- **Exercise**
The records shown below are to be repeated exactly and completely.

- **Extracted information**
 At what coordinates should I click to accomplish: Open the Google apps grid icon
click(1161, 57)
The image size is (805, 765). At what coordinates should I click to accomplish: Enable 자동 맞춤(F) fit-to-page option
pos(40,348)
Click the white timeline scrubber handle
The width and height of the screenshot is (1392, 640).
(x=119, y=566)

- **Exercise solution**
 At what coordinates should I click to accomplish: Open the Google apps grid icon
click(1161, 57)
The image size is (805, 765). At what coordinates should I click to accomplish: Enable 자동 맞춤(F) fit-to-page option
pos(40,348)
Click the white timeline scrubber handle
The width and height of the screenshot is (1392, 640).
(x=119, y=566)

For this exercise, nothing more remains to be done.